Augustine (in the Confessions, e.g., see here) made a similar distinction between 'internal' (conscious) and 'external' (physical) time, holding that only internal time is real.

For if there are times past and future, I desire to know where they are. But if
as yet I do not succeed, I still know, wherever they are, that they are not
there as future or past, but as present. For if there also they be future, they
are not as yet there; if even there they be past, they are no longer there.
Wheresoever, therefore, they are, whatsoever they are, they are only so as
present. Although past things are related as true, they are drawn out from the
memory, -- not the things themselves, which have passed, but the words conceived
from the images of the things which they have formed in the mind as footprints
in their passage through the senses. My childhood, indeed, which no longer is,
is in time past, which now is not; but when I call to mind its image, and speak
of it, I behold it in the present, because it is as yet in my memory. Whether
there be a like cause of foretelling future things, that of things which as yet
are not the images may be perceived as already existing, I confess, my God, I
know not. This certainly I know, that we generally think before on our future
actions, and that this premeditation is present; but that the action whereon we
premeditate is not yet, because it is future; which when we shall have entered
upon, and have begun to do that which we were premeditating, then shall that
action be, because then it is not future, but present. (Confessions XI.18.23).

On this view, however, it seems difficult to explain the passage of time.

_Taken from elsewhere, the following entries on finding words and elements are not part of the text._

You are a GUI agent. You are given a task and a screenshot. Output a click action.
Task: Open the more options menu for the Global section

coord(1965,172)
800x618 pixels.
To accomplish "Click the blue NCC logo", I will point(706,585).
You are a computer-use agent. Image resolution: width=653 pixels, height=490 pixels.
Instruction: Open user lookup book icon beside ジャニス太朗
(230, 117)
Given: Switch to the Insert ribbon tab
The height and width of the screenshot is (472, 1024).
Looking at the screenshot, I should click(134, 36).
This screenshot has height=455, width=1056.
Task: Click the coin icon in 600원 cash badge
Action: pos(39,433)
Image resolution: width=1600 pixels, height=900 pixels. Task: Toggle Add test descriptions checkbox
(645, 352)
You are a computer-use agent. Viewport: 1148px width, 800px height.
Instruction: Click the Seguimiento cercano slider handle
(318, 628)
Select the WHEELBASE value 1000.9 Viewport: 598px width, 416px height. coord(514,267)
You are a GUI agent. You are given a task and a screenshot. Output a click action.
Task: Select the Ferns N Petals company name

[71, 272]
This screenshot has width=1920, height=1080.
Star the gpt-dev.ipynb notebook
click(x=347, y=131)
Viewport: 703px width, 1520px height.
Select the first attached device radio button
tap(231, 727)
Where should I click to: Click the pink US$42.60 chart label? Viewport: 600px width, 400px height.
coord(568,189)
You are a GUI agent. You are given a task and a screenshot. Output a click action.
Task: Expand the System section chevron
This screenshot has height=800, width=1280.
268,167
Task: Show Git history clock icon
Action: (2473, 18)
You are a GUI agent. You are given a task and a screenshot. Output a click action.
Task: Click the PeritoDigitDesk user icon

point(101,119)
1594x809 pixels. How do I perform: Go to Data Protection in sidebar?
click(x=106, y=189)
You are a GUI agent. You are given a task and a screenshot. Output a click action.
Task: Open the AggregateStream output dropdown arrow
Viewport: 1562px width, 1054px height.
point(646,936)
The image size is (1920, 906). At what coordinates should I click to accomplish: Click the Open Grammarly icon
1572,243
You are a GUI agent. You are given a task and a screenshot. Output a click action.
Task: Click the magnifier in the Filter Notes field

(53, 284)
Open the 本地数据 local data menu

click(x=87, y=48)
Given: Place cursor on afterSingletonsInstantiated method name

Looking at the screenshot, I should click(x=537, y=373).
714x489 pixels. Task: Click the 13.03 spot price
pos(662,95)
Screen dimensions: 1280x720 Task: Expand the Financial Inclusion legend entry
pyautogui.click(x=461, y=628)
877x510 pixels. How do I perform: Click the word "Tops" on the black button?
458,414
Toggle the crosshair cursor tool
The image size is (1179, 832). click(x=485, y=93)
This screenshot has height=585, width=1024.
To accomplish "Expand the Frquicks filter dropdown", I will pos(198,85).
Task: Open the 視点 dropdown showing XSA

Completion and consciousness

Of course the argument I gave yesterday is a blatant fallacy. We have

• Achilles will not reach the tortoise before the sequence is completed
• The sequence is never completed.

but the word 'complete' is being used in different senses in the two propositions, and so the one does not imply the other. In the first sense it means 'happened', and since it seems possible for every event in the infinite sequence to have happened, it is therefore possible for the sequence to be 'complete' in that sense. In the second sense it means something like 'terminated', and in that sense the second proposition seems false. If the sequence were terminated at some point, then Achilles will not reach the tortoise, but we have no argument that it will not be terminated.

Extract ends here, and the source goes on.